Mardi, 20 Septembre 2011 15:20

Mad Men: des hommes, des vrais Favori

Écrit par  Emilie Coutant

Article publié sur le site Atlantico

don draper - mad men

Mad Men vient de recevoir, pour la quatrième année consécutive, l’Emmy Awards de la meilleure série dramatique. Plein succès donc pour cette série américaine « dont tout le monde parle et que personne ne regarde » selon Olivier Joyard journaliste aux Inrocks. Dès sa première diffusion, Mad Men est devenu un authentique phénomène de société et même une véritable machine à tendances, puissante source d’inspiration pour les hommes, dont la collection Mad Men Suit de Brooks Brothers n’en est qu’un exemple parmi d’autres. Comment expliquer un tel triomphe et une telle aura sur les mâles de notre siècle ? Racontant la vie d’un groupe de publicitaires dans les années 1960 cette série culte met en scène un personnage très charismatique, Don Draper, et pose à travers lui de nombreux questionnements sur la masculinité d’hier à aujourd’hui.L’occasion de s’interroger sur la construction actuelle de l’identité masculine dans notre société mass-médiatique.

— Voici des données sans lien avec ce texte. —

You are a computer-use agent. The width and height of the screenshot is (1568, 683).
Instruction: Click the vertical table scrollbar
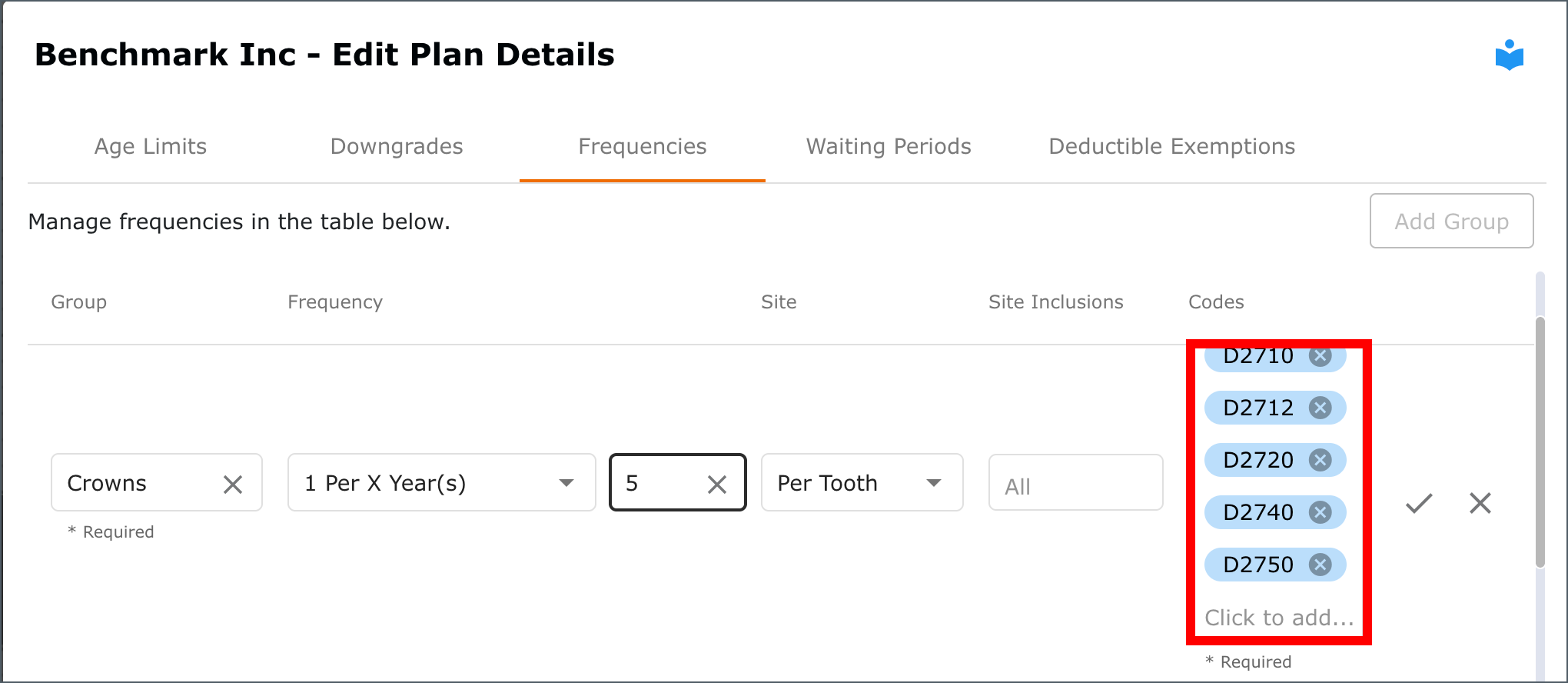tap(1540, 442)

Mad Men se déroule dans la société américaine des sixties, totalement formatée par les valeurs sociales de la réussite et de la famille, et profondément régie par des conventions sociales strictes qui exercent une pression sur les personnages. Évoluant dans le milieu à la fois glamour et hypocrite de la publicité, ces derniers semblent incarner une autre ambivalence : heureux et satisfaits de leur situation en apparence, ils se révèlent en perte de repères, en proie à des doutes existentiels, refoulant leurs secrets et leurs affects. La série semble traversée par ce thème de l’aliénation, et ce questionnement permanent sur la construction du Soi dans un moule sociétal aux contours rigides.

Au fil des épisodes contant les petites expériences du quotidien d’un bel homme d’affaires, la série fait écho aux bouleversements et remises en question que la masculinité connaît actuellement. Réservoir de stéréotypes et d’archétypes sur le masculin traditionnel (Don Draper incarne un Américain blanc aux costumes soignés, bien rasé, puissant, viril et séducteur et en même temps, goujat, machiste, sexiste, souvent raciste, grand fumeur et consommateur de boissons alcoolisées), Mad Men renvoient aux revendications de certains hommes qui regrettent la place et le rôle qui leur étaient assignés à la veille de la montée en puissance de l’émancipation féminine. A travers ces histoires banales et ce personnage central, quasi symbole de la masculinité occidentale, le public (notamment masculin) se reconnaît, se projette et s’identifie.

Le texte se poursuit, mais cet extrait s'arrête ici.